### AIM OF THE EXERCISE
Copy nothing but the lines from the one containing "At what coordinates should I click to accomplish: Close" through the last line of the records, repeated exactly and without pictures.

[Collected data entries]
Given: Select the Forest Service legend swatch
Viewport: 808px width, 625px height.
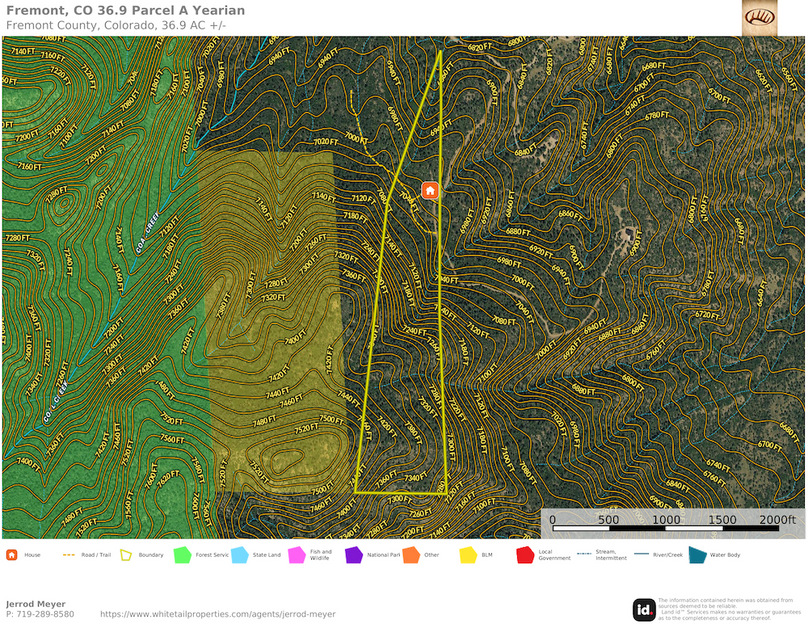Looking at the screenshot, I should (181, 556).
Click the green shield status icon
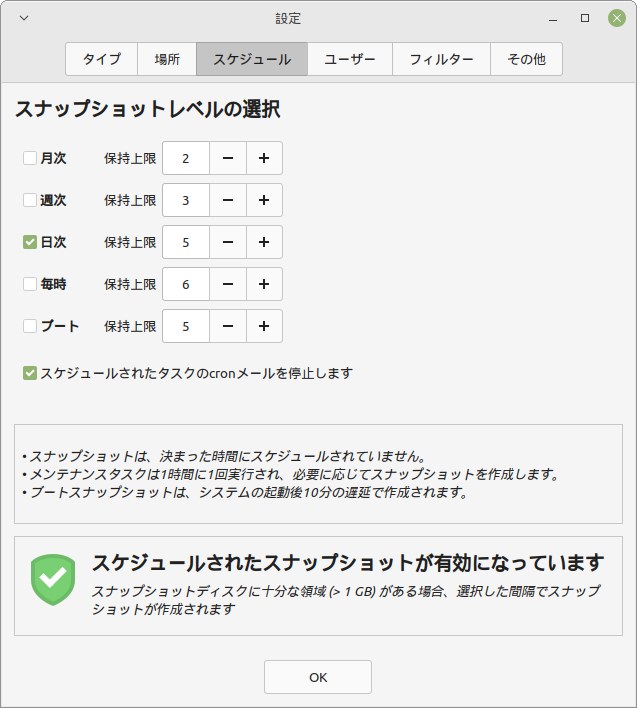This screenshot has height=708, width=637. (x=53, y=580)
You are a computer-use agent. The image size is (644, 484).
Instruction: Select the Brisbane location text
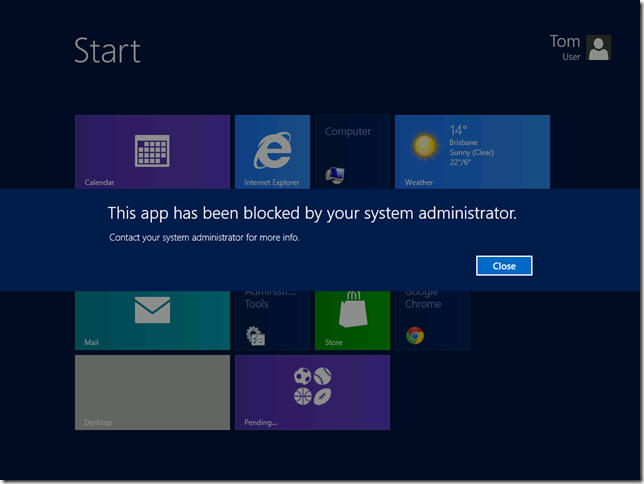pos(463,143)
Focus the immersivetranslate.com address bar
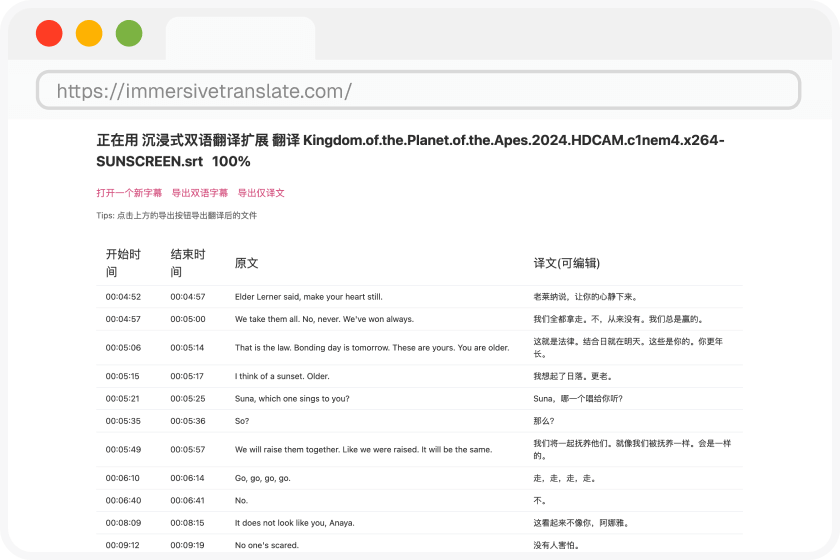 pos(418,91)
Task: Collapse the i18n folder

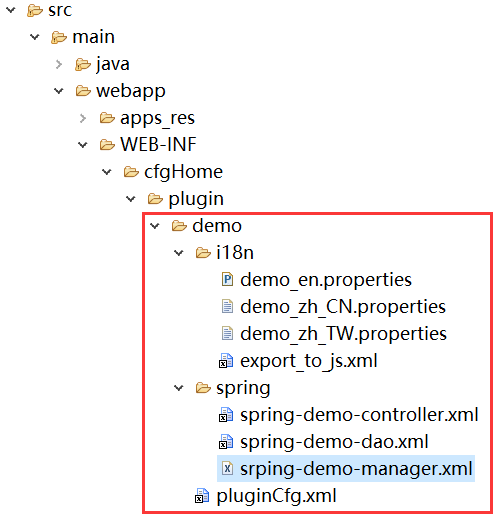Action: click(x=179, y=253)
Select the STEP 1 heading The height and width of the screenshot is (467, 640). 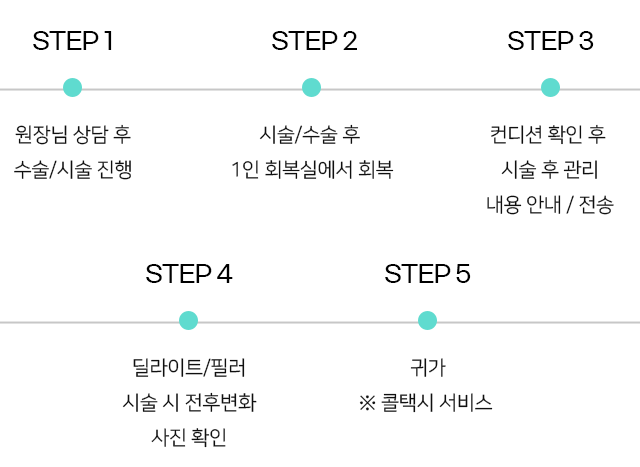[73, 41]
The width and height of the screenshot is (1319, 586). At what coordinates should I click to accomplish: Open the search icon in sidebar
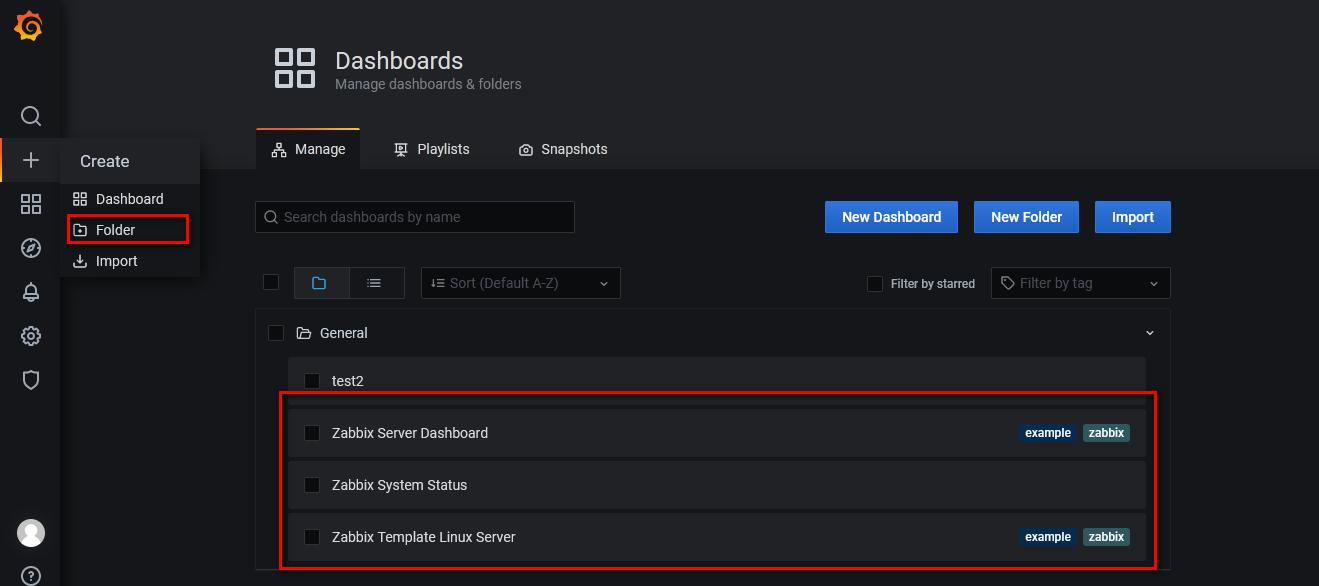click(31, 116)
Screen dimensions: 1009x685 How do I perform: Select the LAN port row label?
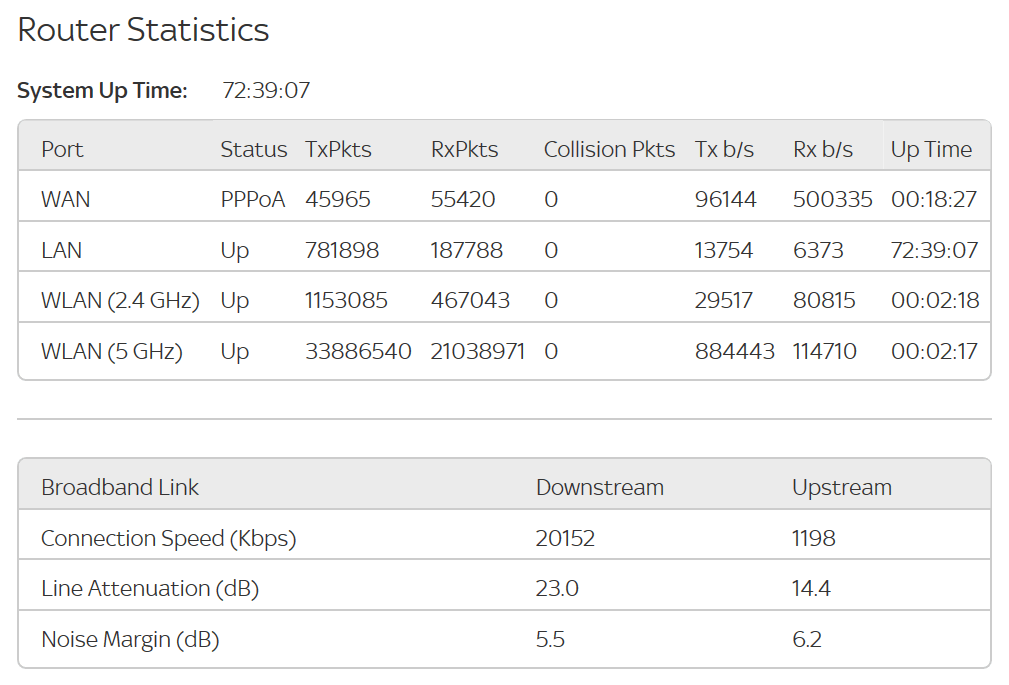tap(61, 250)
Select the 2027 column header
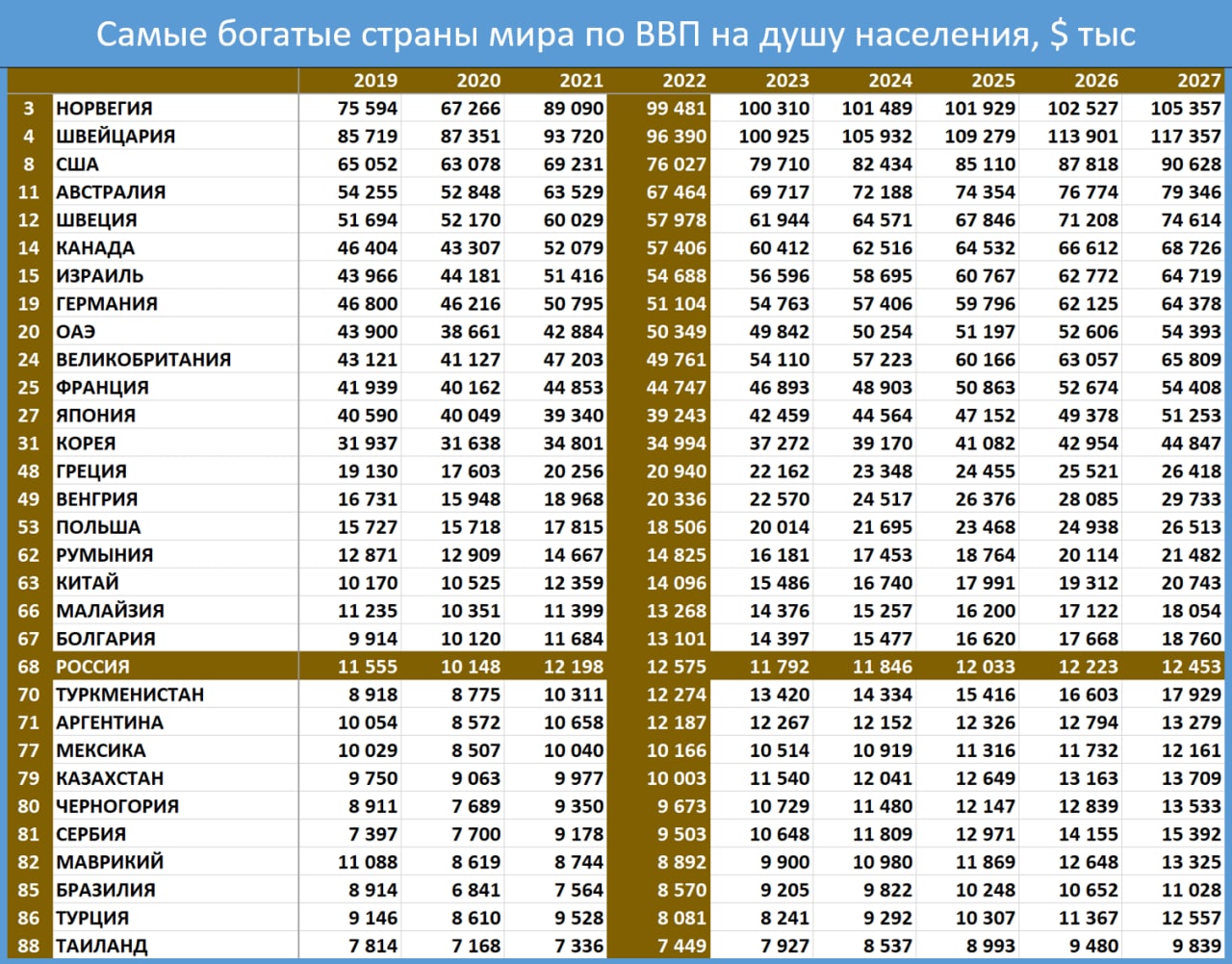The image size is (1232, 964). 1198,81
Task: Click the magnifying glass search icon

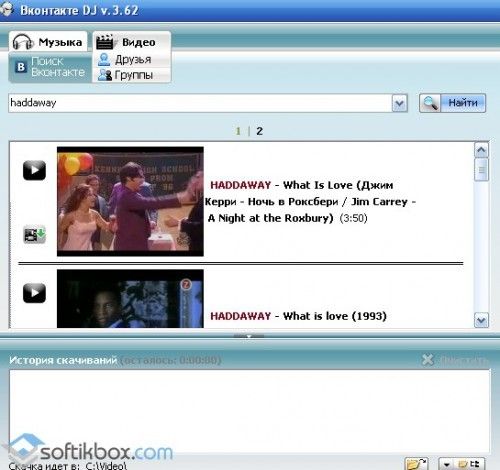Action: point(430,103)
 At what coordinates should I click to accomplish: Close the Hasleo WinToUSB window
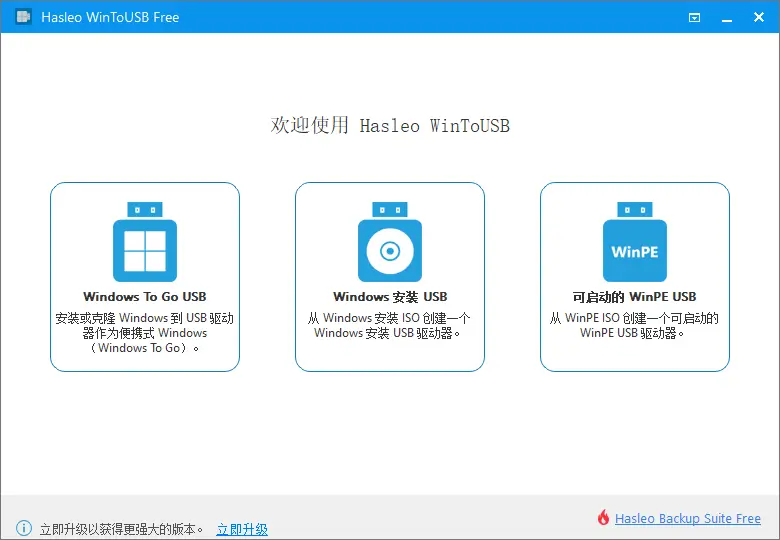click(x=756, y=17)
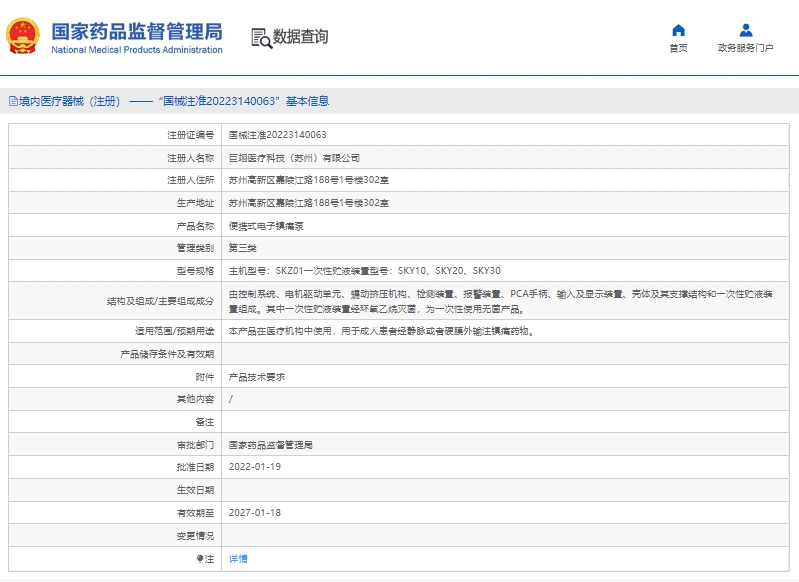Click the 数据查询 magnifier document icon
This screenshot has height=582, width=799.
[x=260, y=38]
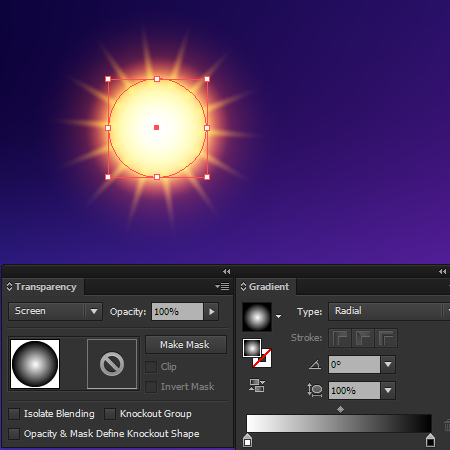
Task: Click the Reverse Gradient icon
Action: pos(257,385)
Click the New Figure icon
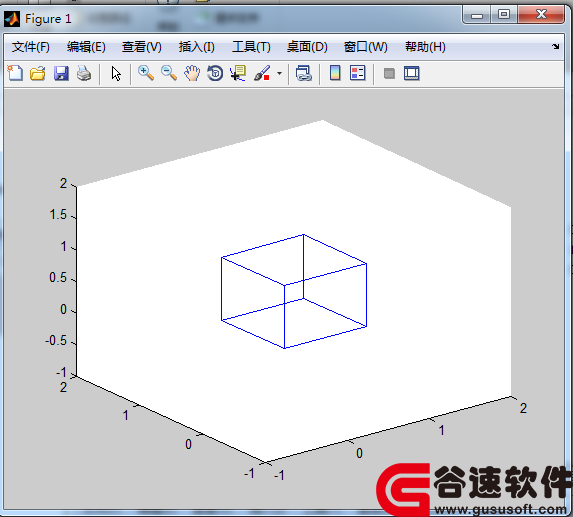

### ANSWER TO THIS TASK
 At what coordinates should I click to accomplish: Close the Hasleo WinToUSB window
click(x=756, y=17)
Click the 数据查询 magnifier document icon
This screenshot has height=582, width=799.
[x=260, y=38]
Task: Click the Reverse Gradient icon
Action: pos(257,385)
Click the New Figure icon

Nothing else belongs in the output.